Berlin, 08.06.2009 21:32 Uhr (FS)

Mit den Konjunkturpaketen I und II wurde das Kredit- und Bürgschaftsprogramm des Bundes für in Not geratene Unternehmen entwickelt. Arcandor macht u.a. zum Erhalt der Karstadt Kaufhäuser das Spießrutenlaufen um frisches Kapital durch. Lesen Sie, um welche Staatshilfen es sich handelt und wie die Bewilligung funktioniert.

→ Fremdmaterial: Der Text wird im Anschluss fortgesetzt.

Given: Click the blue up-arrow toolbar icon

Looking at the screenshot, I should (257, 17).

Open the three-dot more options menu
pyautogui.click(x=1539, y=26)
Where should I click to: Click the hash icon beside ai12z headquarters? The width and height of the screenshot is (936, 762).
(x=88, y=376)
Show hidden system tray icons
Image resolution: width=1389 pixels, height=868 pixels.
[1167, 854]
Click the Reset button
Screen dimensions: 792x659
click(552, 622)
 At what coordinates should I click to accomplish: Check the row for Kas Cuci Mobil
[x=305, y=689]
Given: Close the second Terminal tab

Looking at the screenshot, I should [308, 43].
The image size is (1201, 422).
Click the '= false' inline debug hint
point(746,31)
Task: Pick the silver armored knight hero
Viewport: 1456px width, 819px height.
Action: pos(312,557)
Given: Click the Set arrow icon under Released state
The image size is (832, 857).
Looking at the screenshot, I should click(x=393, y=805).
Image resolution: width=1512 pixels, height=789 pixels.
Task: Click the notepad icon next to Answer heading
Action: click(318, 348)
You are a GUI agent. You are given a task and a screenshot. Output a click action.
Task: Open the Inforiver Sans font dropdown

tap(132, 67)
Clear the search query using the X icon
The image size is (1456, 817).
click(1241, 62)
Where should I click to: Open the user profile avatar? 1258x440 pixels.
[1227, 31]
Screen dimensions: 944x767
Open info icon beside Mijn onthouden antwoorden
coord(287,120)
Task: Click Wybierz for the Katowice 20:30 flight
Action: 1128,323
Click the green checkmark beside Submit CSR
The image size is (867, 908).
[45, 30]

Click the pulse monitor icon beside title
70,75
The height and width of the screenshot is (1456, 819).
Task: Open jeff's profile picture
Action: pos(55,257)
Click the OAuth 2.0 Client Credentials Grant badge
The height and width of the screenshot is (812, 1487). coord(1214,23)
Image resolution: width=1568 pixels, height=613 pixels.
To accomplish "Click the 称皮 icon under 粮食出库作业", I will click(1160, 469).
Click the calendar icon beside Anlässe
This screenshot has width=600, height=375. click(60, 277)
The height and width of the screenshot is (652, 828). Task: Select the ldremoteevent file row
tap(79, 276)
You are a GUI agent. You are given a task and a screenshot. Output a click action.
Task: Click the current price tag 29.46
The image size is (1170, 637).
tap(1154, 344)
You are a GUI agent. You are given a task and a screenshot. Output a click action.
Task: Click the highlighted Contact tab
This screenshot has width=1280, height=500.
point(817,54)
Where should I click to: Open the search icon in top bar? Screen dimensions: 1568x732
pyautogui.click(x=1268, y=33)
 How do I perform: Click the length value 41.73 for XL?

Ein wenig überrascht werden die Vorstände bei Arcandor schon gewesen sein. Da lehnt die Bundesregierung einen Bürgschaftsantrag ab. Und das nach der Zusage an Opel. Schließlich ginge es ja auch bei Arcandor um viele tausend Arbeitsplätze. Das Erbe, welches Karl-Gerhard Eick von seinem Vorgänger Thomas Middelhoff übernommen hat, wiegt schwer.

Die Wege zum Geld

Das deutsche Unternehmen dringend frisches Kapital benötigen liegt auf der Hand: Nach Aussage des Parlamentarischen Staatssekretärs im Wirtschaftsministerium Hartmut Schauerte, liegen Anträge in Höhe von insgesamt 4,5 Milliarden Euro für das Kredit- und Bürgschaftsprogramm des Bundes vor. Davon ca. 1,9 Milliarden Euro aus dem Mittelstand und über 2,5 Milliarden Euro von großen Unternehmen (Stand 19. Mai 2009).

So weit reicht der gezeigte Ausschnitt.